## Teks
┌────────

Saya sedikit tersentak ketika dia menggelengkan kepala. Kemudian saya tanya apa sebabnya, dengan polosnya dia menjawab, “Lha mami sering marah-marah kok..”
            Sekali lagi saya memberikan pengertian secara perlahan kepada dia bahwa kemarahan tersebut adalah bentuk kasih sayang ibu terhadap anaknya. Namun belum selesai perkataan saya, sang ibu sudah masuk kembali. Dik Dimas yang kaget langsung mendekati saya dan meraih buku pengenalan abjad di depan saya. Namun selang beberapa menit Dik Dimas nangis kembali, dan membuat emosi sang ibu memuncak.
            “Dimas, mami nggak suka kamu males belajar seperti itu. Kamu tidur mami tungguin, baru belajar sebentar minta makan sudah mami buatin, baru belajar sebentar kamu minta main. Terus kapan belajarnya? Kalau kamu gini terus kapan kamu pintarnya. Umur kamu itu sudah 6 tahun lho Dimas, liat teman-teman yang seumuran sama kamu, mereka semua sudah SD. Lha kamu,  disuruh sekolah saja kadang males, belajar saja ogah2an. Kurang sabar apa sih mbak Ina ngajarin kamu? Apa Mbak Ina pernah marah, mernah mukulin kamu? Enggak kan. Coba kalau sama mami, kamu sambil tak cubitin, tak marahin kan.”
            Saya tercengang melihat Dik Dimas dimarahi oleh ibunya. Tidak banyak yang bisa saya lakukan saat itu, karena jujur saya merasa perkewuh  meskipun saya kasihan juga pada Dik Dimas yang sesekali dicubit oleh ibunya.

└────────

## Soal Latihan
Paragraf dalam teks yang diawali "Sekali lagi saya memberikan pengertian" memuat beberapa tindakan Dik Dimas. Sebutkan semuanya. Kerjakan hanya dengan berpegang pada teks di atas.

## Entri yang Ditampilkan

┌────────

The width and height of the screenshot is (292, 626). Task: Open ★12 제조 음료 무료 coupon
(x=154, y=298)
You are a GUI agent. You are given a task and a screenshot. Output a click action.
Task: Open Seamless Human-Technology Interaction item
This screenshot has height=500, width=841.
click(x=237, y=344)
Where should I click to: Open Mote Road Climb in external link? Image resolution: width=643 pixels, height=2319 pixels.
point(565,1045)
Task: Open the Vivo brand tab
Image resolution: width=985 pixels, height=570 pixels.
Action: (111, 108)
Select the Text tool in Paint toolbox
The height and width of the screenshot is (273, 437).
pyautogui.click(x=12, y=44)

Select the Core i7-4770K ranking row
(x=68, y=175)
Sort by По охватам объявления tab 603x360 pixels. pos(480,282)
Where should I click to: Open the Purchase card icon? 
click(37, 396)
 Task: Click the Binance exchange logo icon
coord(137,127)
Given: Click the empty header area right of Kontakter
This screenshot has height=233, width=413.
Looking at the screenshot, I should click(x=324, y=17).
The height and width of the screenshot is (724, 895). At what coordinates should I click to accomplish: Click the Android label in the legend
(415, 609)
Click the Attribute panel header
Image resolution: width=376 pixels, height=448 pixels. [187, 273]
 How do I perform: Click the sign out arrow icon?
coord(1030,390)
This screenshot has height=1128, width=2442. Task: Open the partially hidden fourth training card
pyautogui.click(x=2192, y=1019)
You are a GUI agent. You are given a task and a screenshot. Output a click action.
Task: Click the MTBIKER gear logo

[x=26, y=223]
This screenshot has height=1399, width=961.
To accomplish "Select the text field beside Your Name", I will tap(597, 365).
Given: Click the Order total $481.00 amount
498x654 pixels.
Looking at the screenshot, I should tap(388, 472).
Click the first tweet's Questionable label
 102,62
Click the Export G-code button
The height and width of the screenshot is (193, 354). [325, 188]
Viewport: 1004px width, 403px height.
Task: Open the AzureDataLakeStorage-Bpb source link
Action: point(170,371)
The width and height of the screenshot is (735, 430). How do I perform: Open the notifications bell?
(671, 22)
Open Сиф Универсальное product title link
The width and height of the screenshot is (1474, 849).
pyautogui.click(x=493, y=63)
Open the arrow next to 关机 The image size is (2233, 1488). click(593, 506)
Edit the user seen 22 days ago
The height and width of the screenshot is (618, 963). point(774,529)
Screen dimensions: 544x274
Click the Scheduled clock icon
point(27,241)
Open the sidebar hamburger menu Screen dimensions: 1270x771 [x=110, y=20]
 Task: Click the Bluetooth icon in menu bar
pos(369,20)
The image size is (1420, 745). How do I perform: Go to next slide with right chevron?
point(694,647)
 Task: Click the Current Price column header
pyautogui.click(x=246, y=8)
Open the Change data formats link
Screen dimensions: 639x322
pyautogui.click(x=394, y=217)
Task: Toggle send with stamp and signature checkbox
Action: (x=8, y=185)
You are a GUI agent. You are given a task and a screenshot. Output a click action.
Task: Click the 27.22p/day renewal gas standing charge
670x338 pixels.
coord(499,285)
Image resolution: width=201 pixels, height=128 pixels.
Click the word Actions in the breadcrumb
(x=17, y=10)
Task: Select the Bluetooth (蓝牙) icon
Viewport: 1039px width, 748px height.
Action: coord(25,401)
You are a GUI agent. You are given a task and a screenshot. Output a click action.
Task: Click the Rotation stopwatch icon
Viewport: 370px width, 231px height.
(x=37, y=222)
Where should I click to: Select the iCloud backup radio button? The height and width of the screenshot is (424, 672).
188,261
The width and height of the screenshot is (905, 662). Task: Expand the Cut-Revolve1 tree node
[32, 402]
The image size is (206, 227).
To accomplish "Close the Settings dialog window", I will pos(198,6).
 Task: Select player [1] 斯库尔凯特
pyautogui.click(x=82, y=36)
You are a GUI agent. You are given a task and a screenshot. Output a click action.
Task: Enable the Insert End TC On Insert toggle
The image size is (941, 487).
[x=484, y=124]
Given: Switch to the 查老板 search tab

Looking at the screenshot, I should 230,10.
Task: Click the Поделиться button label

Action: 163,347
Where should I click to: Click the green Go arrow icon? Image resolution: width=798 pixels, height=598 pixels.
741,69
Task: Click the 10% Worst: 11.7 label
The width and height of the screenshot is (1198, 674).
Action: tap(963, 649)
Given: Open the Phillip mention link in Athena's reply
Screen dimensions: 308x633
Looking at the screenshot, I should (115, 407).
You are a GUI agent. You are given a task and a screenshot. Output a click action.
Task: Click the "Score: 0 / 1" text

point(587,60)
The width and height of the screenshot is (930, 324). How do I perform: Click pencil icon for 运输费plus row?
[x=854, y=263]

└────────

## Jawaban Latihan
- Langsung mendekati saya
- Meraih buku pengenalan abjad
- Menangis kembali